Requirement:
Substitute "Find an element on the screen" for every occurrence of "Locate an element on the screen" in the items below, and reproduce them with nothing else changed.
___ Material to process
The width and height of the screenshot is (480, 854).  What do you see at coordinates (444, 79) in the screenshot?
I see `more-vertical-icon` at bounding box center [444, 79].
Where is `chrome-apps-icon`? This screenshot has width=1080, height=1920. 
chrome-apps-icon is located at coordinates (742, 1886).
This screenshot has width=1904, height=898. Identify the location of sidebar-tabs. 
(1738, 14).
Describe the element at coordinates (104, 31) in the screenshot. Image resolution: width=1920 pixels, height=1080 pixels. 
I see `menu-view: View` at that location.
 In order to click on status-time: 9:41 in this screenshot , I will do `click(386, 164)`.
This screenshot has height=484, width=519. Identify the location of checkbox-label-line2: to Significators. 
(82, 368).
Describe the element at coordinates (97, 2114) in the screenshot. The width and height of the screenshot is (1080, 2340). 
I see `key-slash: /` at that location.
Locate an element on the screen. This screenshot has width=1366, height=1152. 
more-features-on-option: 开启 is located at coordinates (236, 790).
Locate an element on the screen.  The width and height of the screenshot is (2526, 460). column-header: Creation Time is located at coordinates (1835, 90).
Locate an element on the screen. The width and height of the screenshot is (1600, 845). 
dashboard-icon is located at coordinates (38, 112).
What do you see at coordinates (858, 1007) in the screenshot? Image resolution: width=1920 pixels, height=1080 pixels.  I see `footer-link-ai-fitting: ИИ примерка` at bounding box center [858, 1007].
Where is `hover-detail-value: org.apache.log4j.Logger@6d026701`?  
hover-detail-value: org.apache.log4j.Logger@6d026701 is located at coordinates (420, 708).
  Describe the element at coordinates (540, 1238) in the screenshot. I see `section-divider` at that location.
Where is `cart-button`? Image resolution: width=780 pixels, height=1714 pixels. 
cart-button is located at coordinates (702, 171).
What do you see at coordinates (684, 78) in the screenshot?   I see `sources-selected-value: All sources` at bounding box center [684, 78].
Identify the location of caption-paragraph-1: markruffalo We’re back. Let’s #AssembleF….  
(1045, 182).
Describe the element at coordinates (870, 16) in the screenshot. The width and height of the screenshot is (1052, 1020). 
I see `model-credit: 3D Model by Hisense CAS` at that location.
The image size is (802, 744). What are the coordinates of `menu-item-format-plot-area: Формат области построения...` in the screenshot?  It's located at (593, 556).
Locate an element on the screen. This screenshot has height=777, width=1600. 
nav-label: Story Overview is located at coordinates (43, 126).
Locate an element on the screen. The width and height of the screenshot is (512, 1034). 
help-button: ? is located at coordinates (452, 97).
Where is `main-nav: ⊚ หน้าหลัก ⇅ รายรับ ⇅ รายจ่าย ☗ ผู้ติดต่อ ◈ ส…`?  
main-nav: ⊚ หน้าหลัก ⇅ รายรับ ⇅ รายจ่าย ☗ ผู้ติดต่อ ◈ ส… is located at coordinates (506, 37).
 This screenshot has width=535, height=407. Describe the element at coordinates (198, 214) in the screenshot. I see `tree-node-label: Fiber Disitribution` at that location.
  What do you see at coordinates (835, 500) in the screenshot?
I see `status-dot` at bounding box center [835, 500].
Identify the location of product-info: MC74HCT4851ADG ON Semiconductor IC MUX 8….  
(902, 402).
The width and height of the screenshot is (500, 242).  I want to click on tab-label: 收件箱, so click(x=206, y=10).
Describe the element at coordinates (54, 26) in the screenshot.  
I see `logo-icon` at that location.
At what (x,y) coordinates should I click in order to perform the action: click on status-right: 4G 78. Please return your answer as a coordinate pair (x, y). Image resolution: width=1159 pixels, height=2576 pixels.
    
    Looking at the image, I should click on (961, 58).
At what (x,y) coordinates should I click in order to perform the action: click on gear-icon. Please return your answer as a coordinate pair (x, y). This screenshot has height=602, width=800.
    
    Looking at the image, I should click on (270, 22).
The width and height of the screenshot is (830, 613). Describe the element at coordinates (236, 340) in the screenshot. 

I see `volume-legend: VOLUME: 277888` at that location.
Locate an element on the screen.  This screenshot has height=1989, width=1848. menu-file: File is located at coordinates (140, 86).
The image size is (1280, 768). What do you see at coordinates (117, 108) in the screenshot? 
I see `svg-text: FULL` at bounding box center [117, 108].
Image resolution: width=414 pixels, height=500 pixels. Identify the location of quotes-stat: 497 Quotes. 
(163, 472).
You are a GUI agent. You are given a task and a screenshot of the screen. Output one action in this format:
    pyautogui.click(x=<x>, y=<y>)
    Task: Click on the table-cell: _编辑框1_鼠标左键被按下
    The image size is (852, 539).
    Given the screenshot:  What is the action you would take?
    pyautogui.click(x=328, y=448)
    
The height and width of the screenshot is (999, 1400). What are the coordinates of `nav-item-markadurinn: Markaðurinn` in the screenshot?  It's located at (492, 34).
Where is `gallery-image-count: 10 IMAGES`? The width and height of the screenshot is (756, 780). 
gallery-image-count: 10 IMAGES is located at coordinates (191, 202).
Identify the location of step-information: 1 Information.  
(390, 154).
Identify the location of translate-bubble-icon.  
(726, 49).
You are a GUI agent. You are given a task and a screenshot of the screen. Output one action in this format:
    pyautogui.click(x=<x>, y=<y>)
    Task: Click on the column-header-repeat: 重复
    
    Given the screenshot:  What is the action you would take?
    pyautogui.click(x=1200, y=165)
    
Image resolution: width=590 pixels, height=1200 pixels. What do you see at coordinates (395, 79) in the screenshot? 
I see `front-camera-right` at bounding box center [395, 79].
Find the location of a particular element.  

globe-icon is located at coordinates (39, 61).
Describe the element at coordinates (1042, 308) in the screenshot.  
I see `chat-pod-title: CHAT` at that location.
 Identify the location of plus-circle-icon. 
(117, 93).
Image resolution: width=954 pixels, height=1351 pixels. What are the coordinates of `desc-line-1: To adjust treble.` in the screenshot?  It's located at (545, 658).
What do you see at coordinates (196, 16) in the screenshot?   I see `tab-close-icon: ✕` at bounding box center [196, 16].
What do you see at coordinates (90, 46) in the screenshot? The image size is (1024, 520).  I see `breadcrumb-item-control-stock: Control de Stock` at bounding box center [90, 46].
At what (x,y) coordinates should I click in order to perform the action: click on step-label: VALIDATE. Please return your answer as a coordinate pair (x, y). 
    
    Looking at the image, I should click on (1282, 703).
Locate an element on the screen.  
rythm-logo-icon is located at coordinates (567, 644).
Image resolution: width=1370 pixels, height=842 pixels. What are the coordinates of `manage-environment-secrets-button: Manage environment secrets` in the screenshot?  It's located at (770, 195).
______
Answer for the task:
The width and height of the screenshot is (480, 854).  What do you see at coordinates (444, 79) in the screenshot?
I see `more-vertical-icon` at bounding box center [444, 79].
Where is `chrome-apps-icon`? This screenshot has width=1080, height=1920. 
chrome-apps-icon is located at coordinates (742, 1886).
This screenshot has width=1904, height=898. Identify the location of sidebar-tabs. 
(1738, 14).
Describe the element at coordinates (104, 31) in the screenshot. Image resolution: width=1920 pixels, height=1080 pixels. 
I see `menu-view: View` at that location.
 In order to click on status-time: 9:41 in this screenshot , I will do `click(386, 164)`.
This screenshot has height=484, width=519. Identify the location of checkbox-label-line2: to Significators. 
(82, 368).
Describe the element at coordinates (97, 2114) in the screenshot. The width and height of the screenshot is (1080, 2340). 
I see `key-slash: /` at that location.
Find an element on the screen. This screenshot has width=1366, height=1152. 
more-features-on-option: 开启 is located at coordinates (236, 790).
Find an element on the screen.  The width and height of the screenshot is (2526, 460). column-header: Creation Time is located at coordinates (1835, 90).
Find an element on the screen. The width and height of the screenshot is (1600, 845). 
dashboard-icon is located at coordinates (38, 112).
What do you see at coordinates (858, 1007) in the screenshot? Image resolution: width=1920 pixels, height=1080 pixels.  I see `footer-link-ai-fitting: ИИ примерка` at bounding box center [858, 1007].
Where is `hover-detail-value: org.apache.log4j.Logger@6d026701`?  
hover-detail-value: org.apache.log4j.Logger@6d026701 is located at coordinates (420, 708).
  Describe the element at coordinates (540, 1238) in the screenshot. I see `section-divider` at that location.
Where is `cart-button`? Image resolution: width=780 pixels, height=1714 pixels. 
cart-button is located at coordinates (702, 171).
What do you see at coordinates (684, 78) in the screenshot?   I see `sources-selected-value: All sources` at bounding box center [684, 78].
Identify the location of caption-paragraph-1: markruffalo We’re back. Let’s #AssembleF….  
(1045, 182).
Describe the element at coordinates (870, 16) in the screenshot. The width and height of the screenshot is (1052, 1020). 
I see `model-credit: 3D Model by Hisense CAS` at that location.
The image size is (802, 744). What are the coordinates of `menu-item-format-plot-area: Формат области построения...` in the screenshot?  It's located at (593, 556).
Find an element on the screen. This screenshot has height=777, width=1600. 
nav-label: Story Overview is located at coordinates (43, 126).
Find an element on the screen. The width and height of the screenshot is (512, 1034). 
help-button: ? is located at coordinates (452, 97).
Where is `main-nav: ⊚ หน้าหลัก ⇅ รายรับ ⇅ รายจ่าย ☗ ผู้ติดต่อ ◈ ส…`?  
main-nav: ⊚ หน้าหลัก ⇅ รายรับ ⇅ รายจ่าย ☗ ผู้ติดต่อ ◈ ส… is located at coordinates (506, 37).
 This screenshot has width=535, height=407. Describe the element at coordinates (198, 214) in the screenshot. I see `tree-node-label: Fiber Disitribution` at that location.
  What do you see at coordinates (835, 500) in the screenshot?
I see `status-dot` at bounding box center [835, 500].
Identify the location of product-info: MC74HCT4851ADG ON Semiconductor IC MUX 8….  
(902, 402).
The width and height of the screenshot is (500, 242).  I want to click on tab-label: 收件箱, so click(x=206, y=10).
Describe the element at coordinates (54, 26) in the screenshot.  
I see `logo-icon` at that location.
At what (x,y) coordinates should I click in order to perform the action: click on status-right: 4G 78. Please return your answer as a coordinate pair (x, y). Image resolution: width=1159 pixels, height=2576 pixels.
    
    Looking at the image, I should click on (961, 58).
At what (x,y) coordinates should I click in order to perform the action: click on gear-icon. Please return your answer as a coordinate pair (x, y). This screenshot has height=602, width=800.
    
    Looking at the image, I should click on (270, 22).
The width and height of the screenshot is (830, 613). Describe the element at coordinates (236, 340) in the screenshot. 

I see `volume-legend: VOLUME: 277888` at that location.
Find an element on the screen.  This screenshot has height=1989, width=1848. menu-file: File is located at coordinates (140, 86).
The image size is (1280, 768). What do you see at coordinates (117, 108) in the screenshot? 
I see `svg-text: FULL` at bounding box center [117, 108].
Image resolution: width=414 pixels, height=500 pixels. Identify the location of quotes-stat: 497 Quotes. 
(163, 472).
You are a GUI agent. You are given a task and a screenshot of the screen. Output one action in this format:
    pyautogui.click(x=<x>, y=<y>)
    Task: Click on the table-cell: _编辑框1_鼠标左键被按下
    The image size is (852, 539).
    Given the screenshot:  What is the action you would take?
    pyautogui.click(x=328, y=448)
    
The height and width of the screenshot is (999, 1400). What are the coordinates of `nav-item-markadurinn: Markaðurinn` in the screenshot?  It's located at (492, 34).
Where is `gallery-image-count: 10 IMAGES`? The width and height of the screenshot is (756, 780). 
gallery-image-count: 10 IMAGES is located at coordinates (191, 202).
Identify the location of step-information: 1 Information.  
(390, 154).
Identify the location of translate-bubble-icon.  
(726, 49).
You are a GUI agent. You are given a task and a screenshot of the screen. Output one action in this format:
    pyautogui.click(x=<x>, y=<y>)
    Task: Click on the column-header-repeat: 重复
    
    Given the screenshot:  What is the action you would take?
    pyautogui.click(x=1200, y=165)
    
Image resolution: width=590 pixels, height=1200 pixels. What do you see at coordinates (395, 79) in the screenshot? 
I see `front-camera-right` at bounding box center [395, 79].
Find the location of a particular element.  

globe-icon is located at coordinates (39, 61).
Describe the element at coordinates (1042, 308) in the screenshot.  
I see `chat-pod-title: CHAT` at that location.
 Identify the location of plus-circle-icon. 
(117, 93).
Image resolution: width=954 pixels, height=1351 pixels. What are the coordinates of `desc-line-1: To adjust treble.` in the screenshot?  It's located at (545, 658).
What do you see at coordinates (196, 16) in the screenshot?   I see `tab-close-icon: ✕` at bounding box center [196, 16].
What do you see at coordinates (90, 46) in the screenshot? The image size is (1024, 520).  I see `breadcrumb-item-control-stock: Control de Stock` at bounding box center [90, 46].
At what (x,y) coordinates should I click in order to perform the action: click on step-label: VALIDATE. Please return your answer as a coordinate pair (x, y). 
    
    Looking at the image, I should click on (1282, 703).
Find an element on the screen.  
rythm-logo-icon is located at coordinates (567, 644).
Image resolution: width=1370 pixels, height=842 pixels. What are the coordinates of `manage-environment-secrets-button: Manage environment secrets` in the screenshot?  It's located at (770, 195).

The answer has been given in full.